Q1 results were in line and Stratasys, Ltd. (NASDAQ:SSYS) reiterated CY17 guidance. Jefferies likes the progress SSYS has made in stabilizing the business. However, given the recent run up in the shares and uncertainty around the timing and magnitude of new manufacturing opportunities, the firm is moving to the sidelines for now.
Since mid-March Stratasys' EV / 2018 sales multiple has expanded from ~1.0x to ~1.7x (47x the firm’s CY18 EPS estimate) boosted in part by 3D Printing market recovery. The firm likes that SYSS continues to execute well in stabilizing the business, but it's hard to get confidence around the timing and magnitude of its key growth opportunity - manufacturing - given fuzzy management commentary. As such, the firm is keeping its prior CY'18 revenue estimate and is downgrading the company to Hold largely on valuation.
Q1 sales hit $163.2M, a bit above the Street's $162.7M. However, gross margin was only 51.2% (Consensus 53.9%). Product gross margin reached 57.9% vs. 59.3% in Q4 partly because Stratasys introduced a new line of prototyping printers that consolidates multiple prior SKUs in a cheaper and more capable format. Services gross margin dropped to 35% from 38.9% Q/Q as the company focuses on developing deeper engagements. The firm likes both tactics as a means to stabilize and grow the core business. EPS hit $0.05, in line with Consensus, helped by opex of $79.5M vs. the Street's $82.2M.
Stratasys reiterated its guidance from a quarter ago of ~$662.5M revenue (Street = $669.4M) and EPS of ~$0.28 (Street = $0.30). However, the firm found the tone of the call more cautious regarding new ventures.
As usual, the company talked about many new projects. Stratasys biggest opportunities appear to be in the MRO (maintenance, repair, and overhaul) market for aircraft / public transportation. The firm estimates the TAM for the third-party component segment of aircraft MRO to be ~$4B. In its long view upside case, the firm thinks Stratasys' CY'18 revenue could reach $800M and a corresponding $43 price/share partly driven by large manufacturing contract wins.

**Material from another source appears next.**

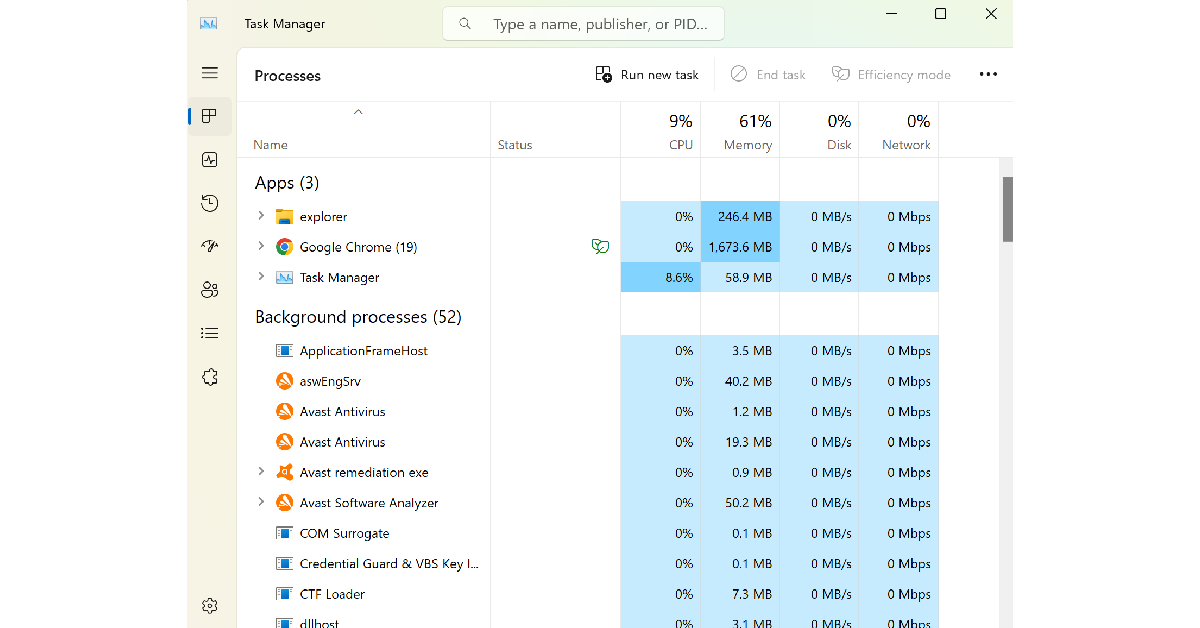Switch to the Performance page icon
This screenshot has width=1200, height=628.
(x=209, y=160)
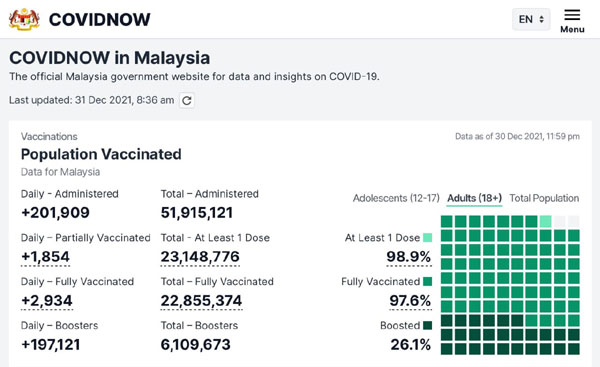Click the 98.9% At Least 1 Dose figure

409,257
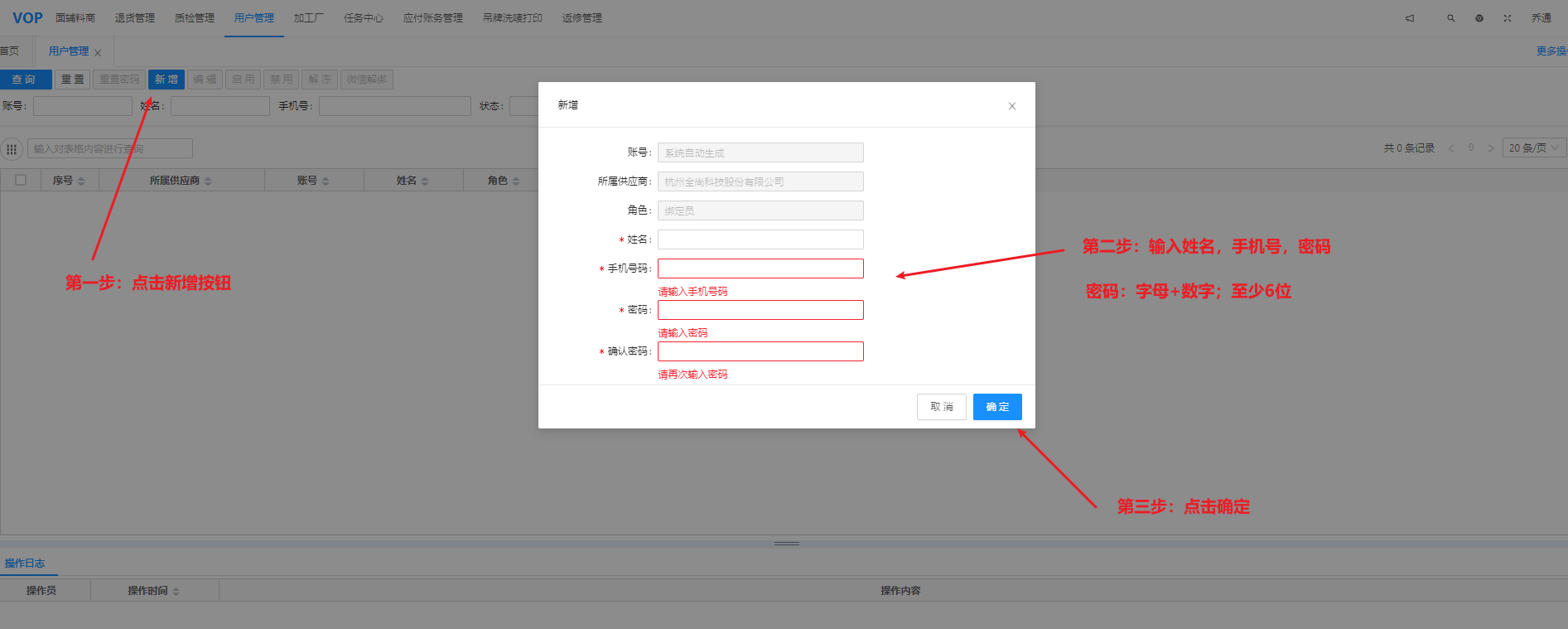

Stratasys currently trades at 1.7x the firm’s 2018 EV/Sales estimate vs. the peer average of 3.1x. Its $30 target (was $24) is 1.9x 2018E EV/Sales, below the peer average given perhaps lower near-term growth prospects. Risks: Execution risk; New entrants/increasing competition; Waning investor confidence or patience in industry growth prospects.